“Don’t Should on yourself” Dr. Charlie Walker
We are going to switch topics a little to focus on goals and the motivations behind being able to reach goals. This can be focused on professional, personal, fitness, depression, anxiety, better relationships, or any other goals that you may be working on in your life. This is not going to focus on the planning or even the breakdown of S.M.A.R.T. goals, (Which stands for Specific, Measurable, Action orientated, realistic, and time specific) which of course are important, but will not get to that underbelly of what really allows some to reach goals and others to not.
Let’s say you want to go on a vacation. Vacations cost money (sometimes significant amount), travel time either flying or driving, sleeping in unfamiliar places, possible language issues, lots of planning, choosing where you want to go, and multiple other potential problems that could happen on a vacation. So why in the world would anyone ever want to go on a vacation knowing this? The simple answer is that people focus on the positive outcome that the vacation will bring them, which could be stress relief, lifetime memories, beautiful scenery, visiting a friend, etc……….

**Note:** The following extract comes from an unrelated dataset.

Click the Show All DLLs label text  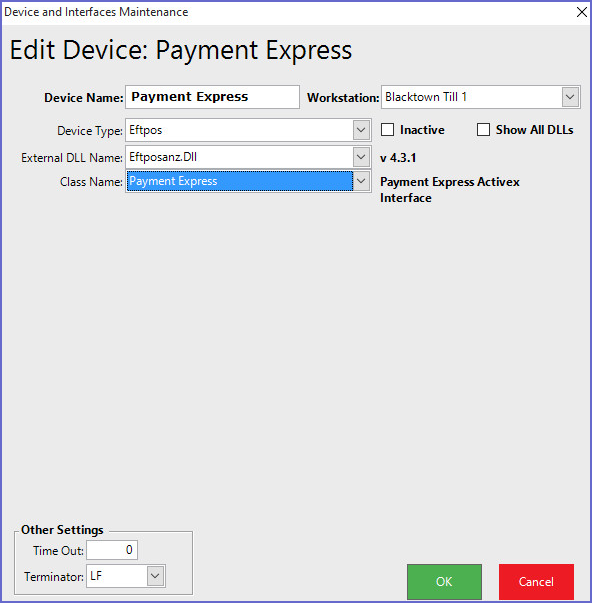point(534,130)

So of course it is in relation to those positive outcomes are the important part. I’ll go back to my personal training days when I often heard people express their goals like this. “I want to lose weight”, or my favorite was “I just want to tone up”. This is equivalent to saying, “I want to go on a vacation.” There is no real positive outcome with this or personal attachment to the goals. The next step closer was someone who came in and said “I want to lose x amount of weight.” This is closer because it gave us something to measure, but still no real positive outcome or personal attachment.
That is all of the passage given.